What factors limit detection of familial cardiomyopathies?

Answer 1

De novo mutations, age-dependent phenotypes, incomplete penetrance, incomplete pedigrees.

Question 2

What are the heritable cardiomyopathies?

Answer 2

Hypertrophic cardiomyopathy, dilated cardiomyopathy, restrictive cardiomyopathy, and right ventricular cardiomyopathy.

Question 3

What is the inheritance of hypertrophic cardiomyopathy?

Answer 3

Autosomal dominant.

Question 4

What is the general definition of hypertrophic cardiomyopathy?

Answer 4

A greater than normal wall thickness in the absence of increased external load.

Question 5

What component is mutated in hypertrophic cardiomyopathy?

Answer 5

The sarcomere.

Question 6

What genes are associated with hypertrophic cardiomyopathy?

Answer 6

MYH7 and MYBPC3.

Question 7

What type of diseases can mimic hypertrophic cardiomyopathy?

Answer 7

Glycogen storage diseases.

Question 8

What are symptoms of Fabry disease?

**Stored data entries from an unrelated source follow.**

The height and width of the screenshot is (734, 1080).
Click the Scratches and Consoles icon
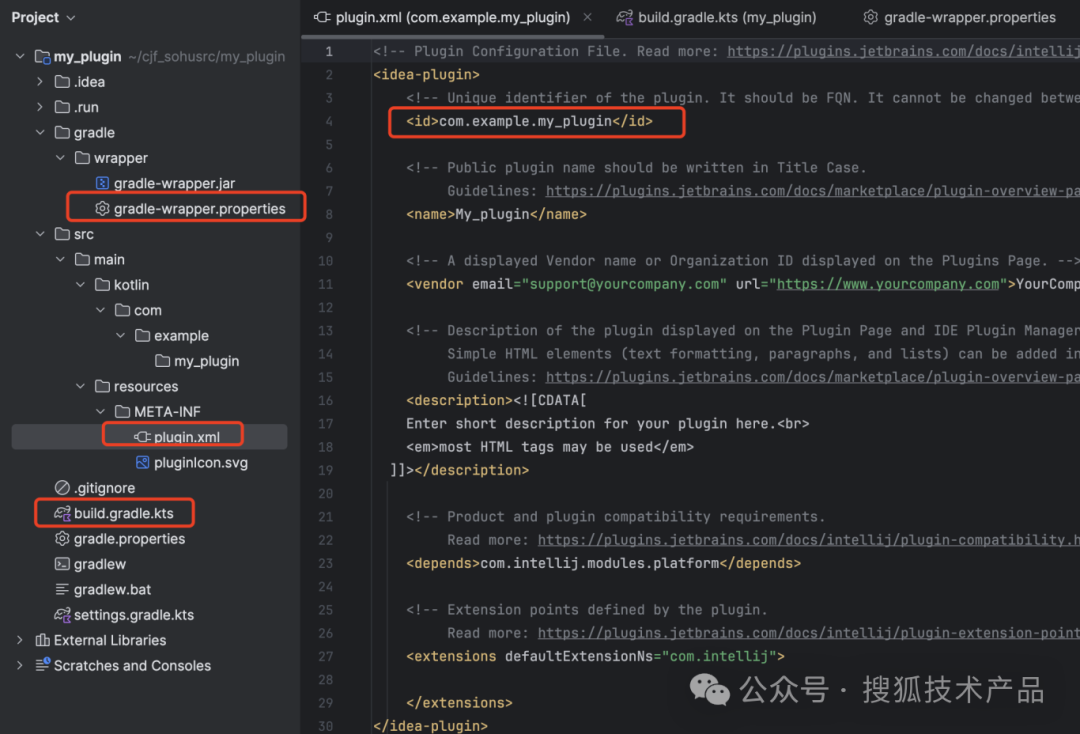coord(43,665)
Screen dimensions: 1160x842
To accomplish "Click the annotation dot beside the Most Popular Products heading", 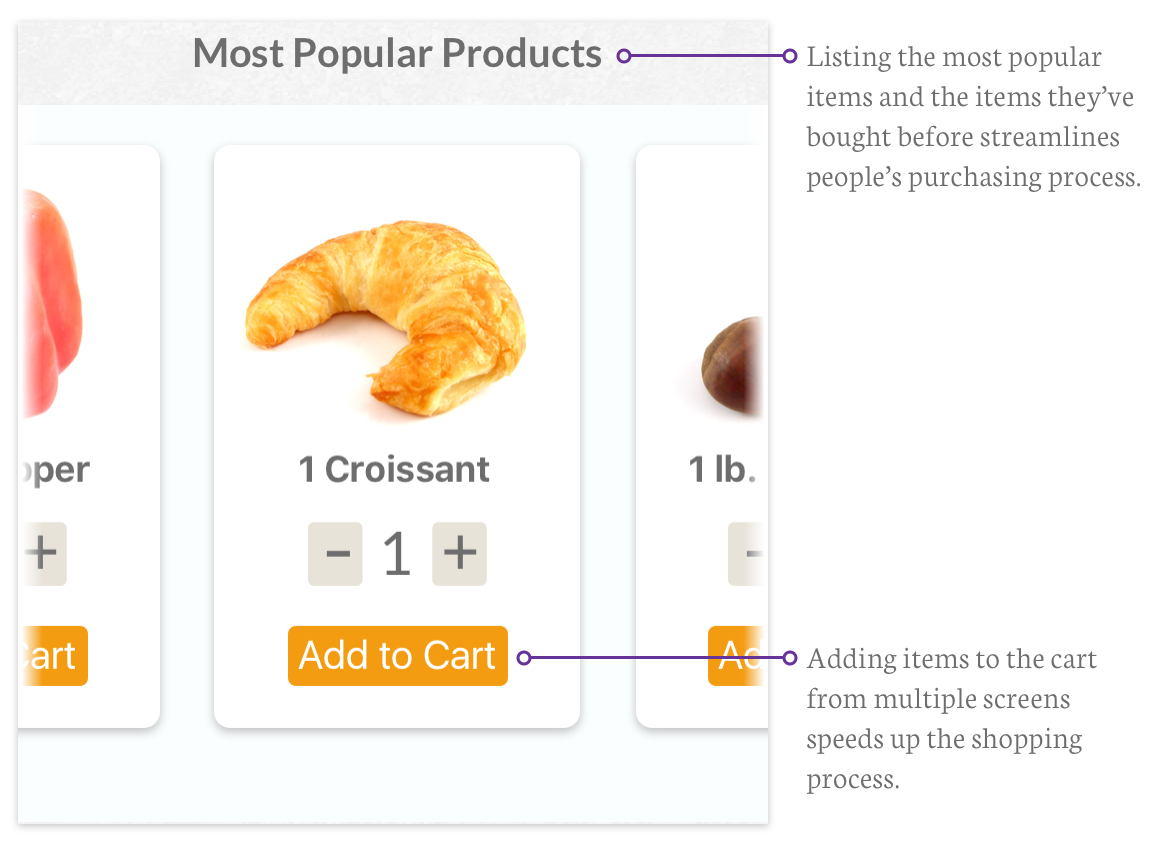I will pyautogui.click(x=624, y=56).
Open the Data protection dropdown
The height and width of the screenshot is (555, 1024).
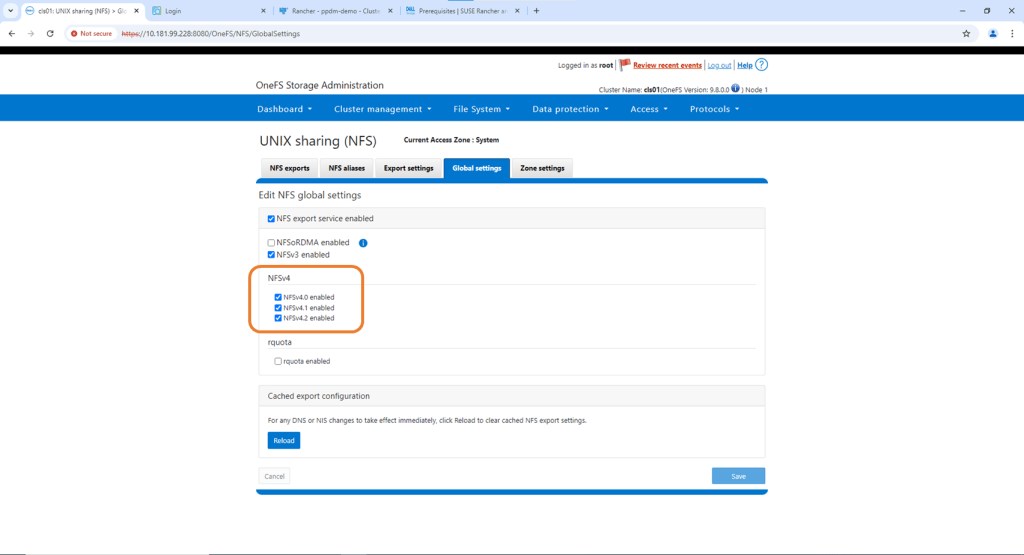tap(570, 109)
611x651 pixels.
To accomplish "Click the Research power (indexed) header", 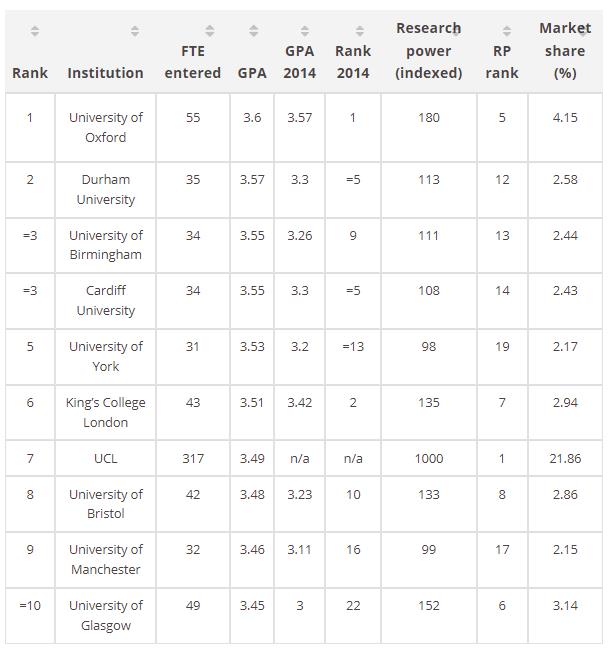I will 429,51.

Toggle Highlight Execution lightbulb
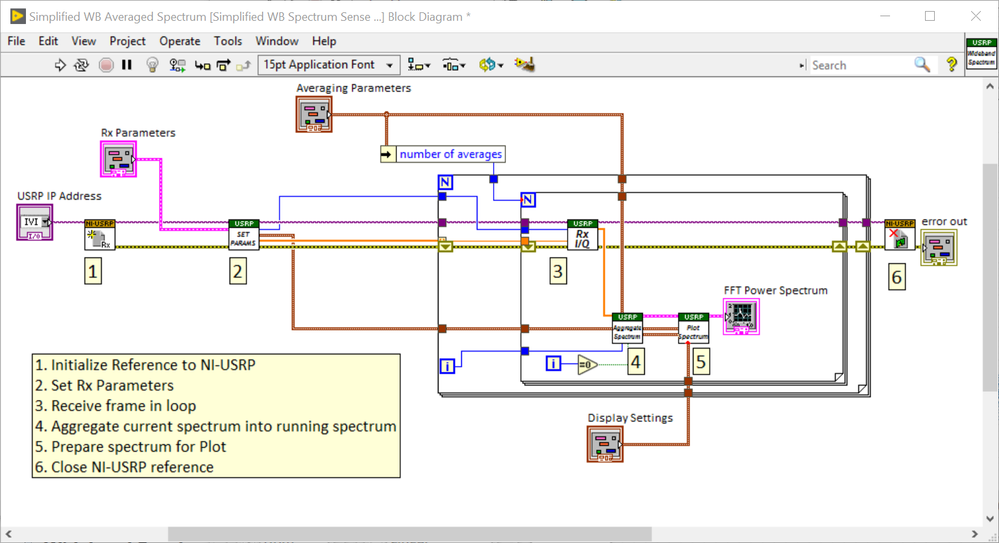pyautogui.click(x=152, y=65)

What is it associated with?

Answer 8

Angiokeratomas of skin, corneal clouding, renal insufficiency. Associated with HCM.

Question 9

What is the inheritance pattern of nonischemic dilated cardiomyopathy?

Answer 9

Autosomal dominant.

Question 10

What are the criteria for familial dilated cardiomyopathy?

Answer 10

1. Two or more individuals in one family have unexplained DCM. 2. First degree relative with idiopathic DCM had unexplained sudden death before 35. 3. No other cause for DCM found.

Question 11

What genes are associated with ion channel abnormalities in dilated cardiomyopathy?

Answer 11

ABCC9 and SCN5A.

Question 12

What kind of mutations cause dilated cardiomyopathy?

Answer 12

Cytoskeletal, sarcomere, ion channels, nuclear envelope, transcription factors.

Question 13

what are the categories of genes associated with DCM

Answer 13

1. cytoskeletal
2. sarcomere
3. nuclear envelope
4. ion channels
5. cardiac transcription factors

Question 14

Brugada syndrome/long QT can be associated with?

Answer 14

Dilated cardiomyopathy.

Question 15

What are common cytoskeletal mutations in dilated cardiomyopathy?

Answer 15

Dystrophin, titin.

Question 16

Describe restrictive cardiomyopathy.

Answer 16

LV wall thickness and EF are nearly normal, but stiffness results in low output, atrial dilation, and heart failure.

Question 17

What is the inheritance pattern of restrictive cardiomyopathy?

Answer 17

Recessive.

Question 18

Mutation in what gene is associated with restrictive cardiomyopathy?

Answer 18

TTR

Question 19

Mutations in which sarcomere genes are associated with restrictive cardiomyopathy?

Answer 19

TNNI3, TNNT2, ACTC, MYH7.

Question 20

Mutations in what non-sarcomere genes are associated with restrictive cardiomyopathy?

Answer 20

LMNA (lamin A/C), DES (desmin), TTR (transthyretin).

Question 21

What is familial amyloidosis?

Answer 21

Abnormal deposition of misfolded protein in the heart, nerves, kidneys, lungs.

Question 22

What is arrhythmogenic right ventricular cardiomyopathy?

Answer 22

Fibrofatty replacement of myocytes in the right ventricle, usually resulting in ventricular arrhythmia.

Question 23

A patient presents with arrhythmia and a patchy ventricular scar. What do they have?

Answer 23

Arrhythmogenic right ventricular cardiomyopathy.

Question 24

Mutations in ___ cause arrhythmogenic right ventricular cardiomyopathy, specifically?

Answer 24

Desmosomes; PKP2.